遥かなり、貴志の村(4)
柳営につめていても、進物の番士としては、それほど忙しいわけではなかった。
50人いる進物の士は、5人ずつ10班にわかれており、うち3班が西丸であった。
各藩からの西丸の世嗣への進物の数は、おもうほど多くはなかった。
控え部屋で役目を待っているとき、平蔵(へいぞう 31歳)は、同輩から離れ、里貴(りき 32歳)が帰っていった貴志の村をおもいえがくのが癖Iになっていた。
紀州藩士の孫にあたる寺嶋縫殿助(ぬいのすけ)尚快(なおよし 44歳 300俵)から、紀州はちょっと内陸へ入ると山ばかりと聞いたので、これまで見分したそれらしいところを重ねあわせてみた。
14歳のときに、島田でお芙佐(ふさ 25歳)の手ほどきで男になり、再会に胸をふくらませながら詣でた先祖の墓所---駿河国小川(こがわ)の林叟院への樹間の参道とか---。
【参照】2007年7月16日[仮(かりそめ)の母・お芙沙(ふさ)]
[林叟院の探索]
いや、貴志池というから、18歳でややを宿させた人妻・阿記(あき 21歳)の実家の芦ノ湯村から、芦ノ湖ぞいに箱根関所へ出たあたりの湖水をのぞめる風景が、それに似ているのかも。
【参照】2008年1月2日~[与詩(よし)を迎えに] (13) (14) (15)
〔中畑(なかばたけ)〕のお竜(りょう 30歳)と24歳の平蔵が、掛川城下から山あいを縫うように村落から村落を通りすぎた相良への道中の風景が、貴志川ぞいに連なっているらしい西、中、東とを冠した貴志の村々であろうか。
【参照】2009年1月25日[ちゅうすけのひとり言] (30)
その風景に里貴の姿態をはめこんでも、里貴はすぐに裸躰に近くなってしまう。
(北斎『ついの雛形』 イメージ)
家で独りのときには、着ているものに躰をしばられているのが嫌なのだといい、平蔵がいても帯を解いて着替えた。
ということは、御宿(しゃく)稲荷脇のあの家では、最初(はな)から平蔵は客あつかいではなく、こころをすっかすり許していたということだ。
光を透すほどに白い里貴の肌が、渡来人のおんなの天与のものと聞かされても、違和感をおぼえなかったばかりか、その肌が淡い桜色に染まっていくのをたしかめつつ、平蔵は快美の感を高めた。

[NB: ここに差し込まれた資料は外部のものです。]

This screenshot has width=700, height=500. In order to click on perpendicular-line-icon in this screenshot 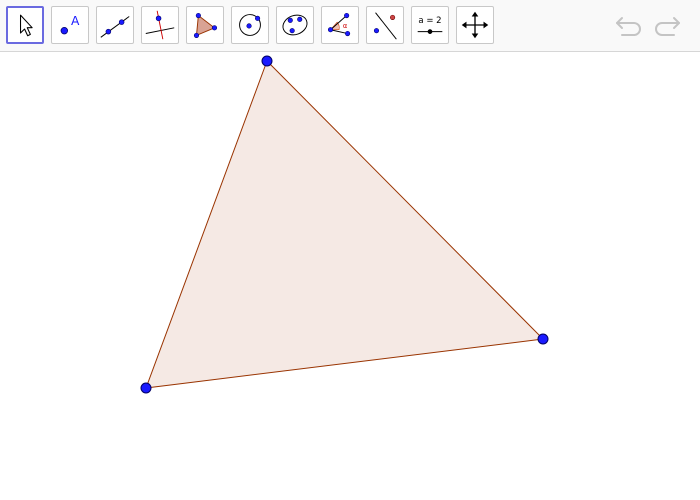, I will do `click(160, 25)`.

その昂ぶりが伝わるらしく、乳房や下腹ばかりでなく、太ももや腕(かいな)へも桜色は浮きあがっていった。
そういう:閨房の秘事よりも、もっと大きな打撃を覚悟している平蔵であった。
25歳で夫・藪 保次郎春樹(はるき)と死別してからの里貴は、、お側衆・田沼主殿頭意次(おきつぐ)の奥向き女中となり、来客とのあいだに交された秘匿の会話を耳にし、茶寮〔貴志〕の女将の座についてからは、お歴々衆とも顔馴染みになっていた。
寝屋にいるとき、ときにふれて洩らしてくれた断片から、平蔵は政事というものの虚飾をとりさった実体を推察することができた。
柳営内の裏の動きを、これからどうやってたぐればいいのか、どうにも、おもいつかなかない。
(西丸の主---大納言家基(いえもと 15歳)さまが将軍職を継いで本丸へお移りになるまで、政事から遠ざかっておれということであろうか)
それでは、火盗改メの座がまわってこないままで終わるかもしれないではないか。
遥かな貴志の村におもいをはせつづけていないで、近くに道を開くよりほかあるまい。
そんな考えを行きつ戻りつしていたとき、
「長谷川さま。与(くみ 組)頭さまがお呼びでございます」
耳元でささやいた同朋(どうぼう)の声に、われに返った。